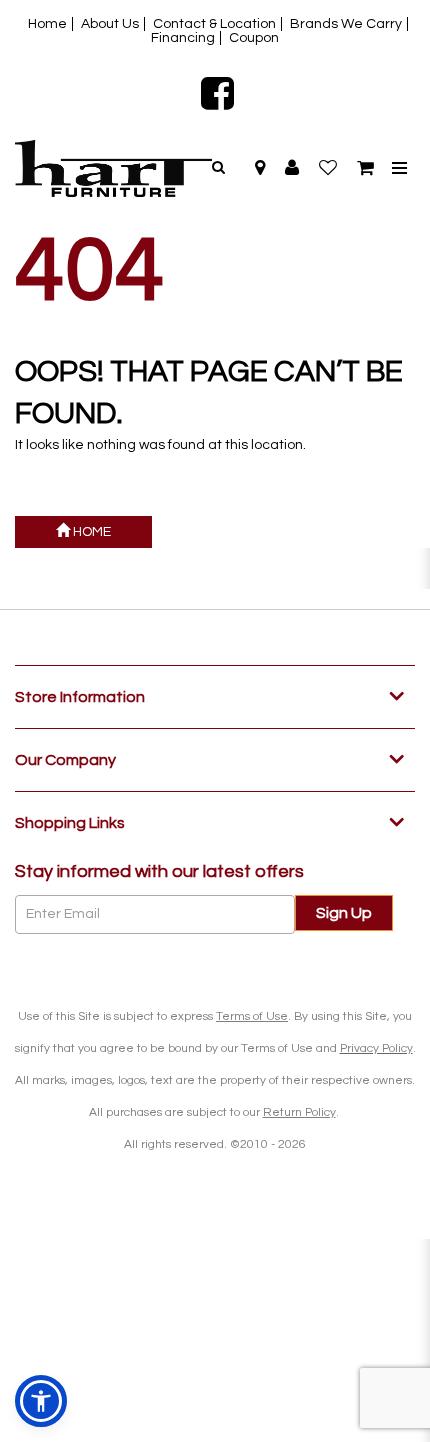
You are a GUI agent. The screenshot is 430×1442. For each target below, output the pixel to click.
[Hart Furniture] (113, 168)
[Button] (399, 168)
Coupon (254, 38)
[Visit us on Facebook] (215, 93)
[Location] (260, 168)
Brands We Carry (346, 24)
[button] (292, 168)
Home (47, 24)
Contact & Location (214, 24)
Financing (183, 38)
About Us (110, 24)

● Your goal
Reproduce everything above exactly, images excluded.

● Task answer
You are a GUI agent. The screenshot is 430×1442. For each target below, output the pixel to click.
[Hart Furniture] (113, 168)
[Button] (399, 168)
Coupon (254, 38)
[Visit us on Facebook] (215, 93)
[Location] (260, 168)
Brands We Carry (346, 24)
[button] (292, 168)
Home (47, 24)
Contact & Location (214, 24)
Financing (183, 38)
About Us (110, 24)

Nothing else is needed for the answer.